Python connects to that endpoint and uses the same browser server for
its own page work. Alfa scans are serialized by an asyncio.Lock
because the subprocess protocol is one request/response stream.
If every selected engine fails to start, scanning fails closed. This matters for audit integrity: missing dependencies, broken browser binaries, and bad engine configuration should be setup errors, not "clean" reports.
Page scan lifecycle
Scanner.scan_page(url, extract_links=False, dedup=True) performs the
unit of work the rest of the system builds on:
- Require
Scanner.start()to have launched Playwright and started at least one engine. - Open a fresh page from the authenticated context when auth is configured; otherwise open a new browser page.
- Navigate with the configured
wait_untilstrategy and timeout. - Reject browser responses that are missing, HTTP 4xx/5xx, non-HTML, too small, or DOMs whose rendered document is not HTML.
- Run each started engine against the page.
- Normalize engine-native element references through a live-DOM resolver. CSS selectors, IBM XPath, and Alfa tag/attribute hints are converted into deterministic CSS selectors when possible.

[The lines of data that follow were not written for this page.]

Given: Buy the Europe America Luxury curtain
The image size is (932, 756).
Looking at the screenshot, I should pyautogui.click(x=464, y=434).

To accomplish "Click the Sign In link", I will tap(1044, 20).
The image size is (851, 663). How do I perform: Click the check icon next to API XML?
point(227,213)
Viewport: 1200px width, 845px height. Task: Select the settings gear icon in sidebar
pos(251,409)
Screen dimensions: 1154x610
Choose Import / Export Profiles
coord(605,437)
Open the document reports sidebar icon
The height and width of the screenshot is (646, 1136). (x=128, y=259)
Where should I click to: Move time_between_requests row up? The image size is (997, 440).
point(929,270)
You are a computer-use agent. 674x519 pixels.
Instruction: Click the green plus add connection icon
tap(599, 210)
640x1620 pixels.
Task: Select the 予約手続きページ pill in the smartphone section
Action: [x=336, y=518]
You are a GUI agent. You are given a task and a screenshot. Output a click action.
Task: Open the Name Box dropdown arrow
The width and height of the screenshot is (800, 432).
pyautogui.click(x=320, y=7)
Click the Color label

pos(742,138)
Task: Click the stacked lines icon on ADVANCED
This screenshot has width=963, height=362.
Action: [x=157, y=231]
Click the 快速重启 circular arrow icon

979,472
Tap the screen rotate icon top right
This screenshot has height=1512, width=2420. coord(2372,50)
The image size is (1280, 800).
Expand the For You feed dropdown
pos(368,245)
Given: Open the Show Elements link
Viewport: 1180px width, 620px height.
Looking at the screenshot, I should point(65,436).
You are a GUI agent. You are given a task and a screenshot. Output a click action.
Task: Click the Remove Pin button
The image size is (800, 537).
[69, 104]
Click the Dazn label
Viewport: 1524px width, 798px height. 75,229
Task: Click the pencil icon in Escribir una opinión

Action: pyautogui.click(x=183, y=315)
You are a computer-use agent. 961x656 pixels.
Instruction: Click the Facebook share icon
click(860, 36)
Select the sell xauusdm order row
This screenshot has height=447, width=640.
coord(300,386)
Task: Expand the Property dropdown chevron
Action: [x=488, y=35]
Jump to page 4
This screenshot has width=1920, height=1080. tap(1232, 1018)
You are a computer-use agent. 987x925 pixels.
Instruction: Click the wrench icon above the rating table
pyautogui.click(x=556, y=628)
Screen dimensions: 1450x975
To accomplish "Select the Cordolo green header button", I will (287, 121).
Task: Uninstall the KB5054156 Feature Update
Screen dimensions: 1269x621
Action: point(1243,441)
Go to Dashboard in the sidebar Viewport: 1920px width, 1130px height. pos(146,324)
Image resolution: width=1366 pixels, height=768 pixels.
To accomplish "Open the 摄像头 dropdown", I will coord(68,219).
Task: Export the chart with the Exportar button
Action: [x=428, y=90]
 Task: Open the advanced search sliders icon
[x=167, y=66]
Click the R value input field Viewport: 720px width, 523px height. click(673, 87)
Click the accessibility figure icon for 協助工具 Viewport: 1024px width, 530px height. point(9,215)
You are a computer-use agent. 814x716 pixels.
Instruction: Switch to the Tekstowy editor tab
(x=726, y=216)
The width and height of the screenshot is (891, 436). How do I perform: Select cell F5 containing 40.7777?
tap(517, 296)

- Optionally extract HTTP links for the crawl frontier.
- Attach
session_activewhen a login plugin providesis_logged_in(page). - Close the page in a
finallyblock. - Return a page-result dict, or a structured skipped result with a reason.
Engine scan failures are intentionally local to that engine's result list; a single noisy engine should not abort a page when other engines still produced useful data. Startup failure of all engines is different and is treated as fatal.
Crawl lifecycle
crawl_and_scan() owns long-running site traversal. Its data structures
are deliberately plain:
queue: URLs waiting to be scanned.visited: normalized URLs already claimed by the frontier._logout_urls: URLs proven to trigger logout and banned from future visits.pending: active asyncio tasks in the worker sliding window.running_totals: summary counters updated as pages are written.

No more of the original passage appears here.